> **Text for analysis**
________

A surprising thing happened when I became the Girlfriend Mom. I started to see my relationship with my parents in a whole new light. A softer light. Maybe this is obvious to people when they become parents, but since I never thought that I would ever become a parent, or parent-like, it was like sticker shock for me.
On my road trip last weekend with the GMD, we talked about parents, our expectations of them, falling short and forgiveness. Listening to her speak about her experiences, I empathized, as I put myself in the child role. I shared some of the same feelings; disappointment, frustration, and anger.
She asked me how often I speak to my parents. I didn’t really know. There are times when we speak several times a week, and times a couple of weeks will pass before we speak. I wasn’t entirely sure why she asked but I didn’t push.
It made me think about how daily calls were never our thing. It used to confuse me. I thought that they didn’t care. I wondered why they wouldn’t call. Wasn’t it their responsibility as parents? Wasn’t this listed in the How To Be A Good Parent Handbook? The simple fact is, we weren’t, nor are we, that family; no judgement, neither good nor bad. Just is.

________

> **Requirement**
Copy the passage of the text about parents between "She asked me" and "bad. Just is.", inclusive, substituting "Manual" for "Handbook".

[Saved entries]
________

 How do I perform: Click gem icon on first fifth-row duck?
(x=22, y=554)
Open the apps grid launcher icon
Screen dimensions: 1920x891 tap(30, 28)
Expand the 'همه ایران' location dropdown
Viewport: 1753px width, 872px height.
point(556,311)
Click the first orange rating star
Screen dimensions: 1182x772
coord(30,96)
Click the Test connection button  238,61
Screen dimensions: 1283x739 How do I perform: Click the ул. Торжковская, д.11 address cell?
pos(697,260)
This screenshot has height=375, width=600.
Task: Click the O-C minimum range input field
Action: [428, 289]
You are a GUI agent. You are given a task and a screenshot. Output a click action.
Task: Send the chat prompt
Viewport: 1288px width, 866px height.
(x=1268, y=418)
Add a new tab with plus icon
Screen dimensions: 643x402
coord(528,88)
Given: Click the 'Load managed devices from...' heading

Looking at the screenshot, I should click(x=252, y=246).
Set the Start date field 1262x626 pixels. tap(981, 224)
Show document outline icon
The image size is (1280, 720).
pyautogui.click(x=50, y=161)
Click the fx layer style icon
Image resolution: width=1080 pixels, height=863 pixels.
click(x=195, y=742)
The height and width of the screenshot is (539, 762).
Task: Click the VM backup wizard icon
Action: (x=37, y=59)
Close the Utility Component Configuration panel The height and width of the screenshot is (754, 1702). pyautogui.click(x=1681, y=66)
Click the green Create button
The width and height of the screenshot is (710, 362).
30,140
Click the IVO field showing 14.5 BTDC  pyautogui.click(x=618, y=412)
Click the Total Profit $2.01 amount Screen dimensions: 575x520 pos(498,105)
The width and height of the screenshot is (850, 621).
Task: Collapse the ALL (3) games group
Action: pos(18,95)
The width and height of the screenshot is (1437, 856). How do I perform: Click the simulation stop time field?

________

> **Reply to the task**
She asked me how often I speak to my parents. I didn’t really know. There are times when we speak several times a week, and times a couple of weeks will pass before we speak. I wasn’t entirely sure why she asked but I didn’t push.
It made me think about how daily calls were never our thing. It used to confuse me. I thought that they didn’t care. I wondered why they wouldn’t call. Wasn’t it their responsibility as parents? Wasn’t this listed in the How To Be A Good Parent Manual? The simple fact is, we weren’t, nor are we, that family; no judgement, neither good nor bad. Just is.